> _TASK INPUT_:
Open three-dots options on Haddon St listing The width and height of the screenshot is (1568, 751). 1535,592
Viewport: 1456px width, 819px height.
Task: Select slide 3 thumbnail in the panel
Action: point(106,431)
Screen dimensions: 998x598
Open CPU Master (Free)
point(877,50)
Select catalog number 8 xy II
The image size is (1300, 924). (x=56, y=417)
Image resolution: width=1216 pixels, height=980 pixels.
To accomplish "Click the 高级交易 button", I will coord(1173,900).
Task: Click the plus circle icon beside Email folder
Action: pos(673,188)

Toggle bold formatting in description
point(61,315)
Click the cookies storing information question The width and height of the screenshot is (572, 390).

> _AIM_: Copy the records above verbatim, line for line.

> _EXPECTED OUTPUT_:
Open three-dots options on Haddon St listing The width and height of the screenshot is (1568, 751). 1535,592
Viewport: 1456px width, 819px height.
Task: Select slide 3 thumbnail in the panel
Action: point(106,431)
Screen dimensions: 998x598
Open CPU Master (Free)
point(877,50)
Select catalog number 8 xy II
The image size is (1300, 924). (x=56, y=417)
Image resolution: width=1216 pixels, height=980 pixels.
To accomplish "Click the 高级交易 button", I will coord(1173,900).
Task: Click the plus circle icon beside Email folder
Action: pos(673,188)

Toggle bold formatting in description
point(61,315)
Click the cookies storing information question The width and height of the screenshot is (572, 390).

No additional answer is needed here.